Proteins Grown in Space Yield Unexpected Results

Mosaic of images of fibrils formed on the International Space Station in microgravity versus fibrils formed on Earth at Florida Tech’s Ground Control lab.

Florida Tech untangles findings from the SABOL experiment performed on the International Space Station

Sam Durrance remembers being nervous last spring as he removed the tape from the foam crate that arrived at his Florida Institute of Technology lab via FedEx. Inside was a shoebox-sized experiment featuring nine test tubes, wires and electrodes that not long ago had been cargo inside a SpaceX Dragon capsule that arrived in a more spectacular fashion – splashing down in the Pacific Ocean, fresh off the International Space Station.

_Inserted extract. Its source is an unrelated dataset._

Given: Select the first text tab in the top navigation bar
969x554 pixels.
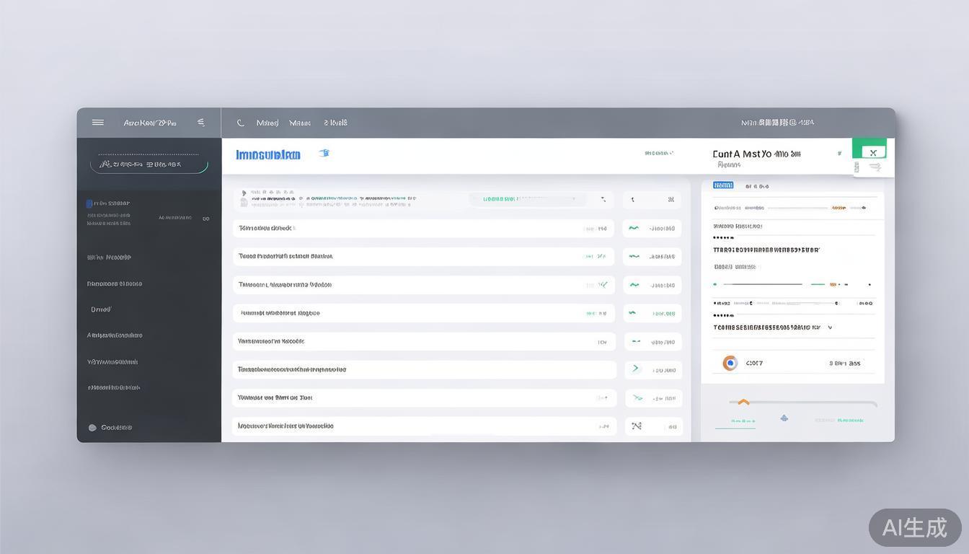Looking at the screenshot, I should click(267, 123).
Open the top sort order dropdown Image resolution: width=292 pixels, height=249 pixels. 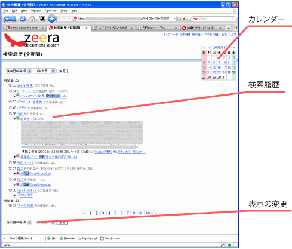tap(19, 71)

It would be a few more weeks until Durrance, a professor of physics and space sciences, could determine if the experiment worked and what he and his colleagues might learn from it about the way some proteins can self-assemble into long, thin structures called fibrils. Such knowledge could have implications on researching neurological diseases such as Alzheimer’s, where strings of protein mysteriously form into tangles affecting brain function.

But good science often requires patience as much as it does calculations. And sometimes science throws in a surprise or two, as turned out to be the case with the metal box Durrance had unpacked.

That box was technically known as Self-Assembly in Biology and the Origin of Life, or SABOL. It was developed by Durrance and Florida Tech colleagues Daniel Kirk, professor of aerospace engineering, Hector Gutierrez, professor of mechanical engineering, and several students. The experiment utilized the microgravity environment of the space station to study how protein fibrils form and grow, a fundamental biological process.

SABOL
The SABOL experiment, which was executed on the International Space Station, was designed and run by Florida Tech faculty and students.

Durrance, the lead scientist on the team (who, as a former astronaut, has spent time in space aboard space shuttles Columbia and Endeavor), said the inspiration came from growing lysozyme protein fibrils in his Florida Tech lab. In such an environment, these protein fibers make long chains in solution until gravity pulls them down to the bottom of a growth chamber, which limits how long and complex they can get for research purposes. Durrance predicted that the same growth process carried out in microgravity would allow for longer, possibly more complex self-assembly of protein structures consisting of multiple fibers wrapped in helical form around each other. Such a construct would be useful for studying propagation over a longer period and perhaps revealing more about the fibers’ nature.

During its time in space, the experiment designed and built by Florida Tech faculty and students managed to grow protein fibrils in three of the nine vials where a liquid solution and protein powder made contact via an automatic plunger and then heated to create the right growing environment. But a closer look at the fibers under a microscope was needed to see what form the fibers took.

“When we looked at the first images, we were blown away,” Durrance said.

The fibers looked completely different than the control group grown on Earth under the same conditions but minus the microgravity environment. Instead of long and tangled, the microgravity-grown fibrils were very short and much thicker.

“Pretty much the opposite of what we thought would happen,” Durrance said.

After Durrance and his graduate student, Dylan Bell, ruled out that the surface structure inside the tube influenced the growth patterns, they had to conclude that microgravity affected the morphology in an unexpected way.

Bell is now trying to replicate how the fibril-growing process proceeded in space here on the ground, which may yield fundamental insight on how the assembly process works and could lead to further development in the science of self-organizing biological molecules. His guess is the ability of proteins to flow through the solution like they do on Earth was hindered by the lack of natural buoyant convection, which isn’t present in microgravity.

Instead of the protein molecules being moved quickly to the growing end of the fibrils by buoyant forces, Bell thinks the slower process of diffusion was the only avenue to grow outward when the vials in space were heated to begin the self-assembly process.

“I think it’s fair to say that the project has shown that self assembly is much more of a mystery because the results blew away the science team,” said Daniel Batcheldor, head of the Department of Physics and Space Sciences. “This is what we love as scientists, because results we don’t understand means we are going to learn something.”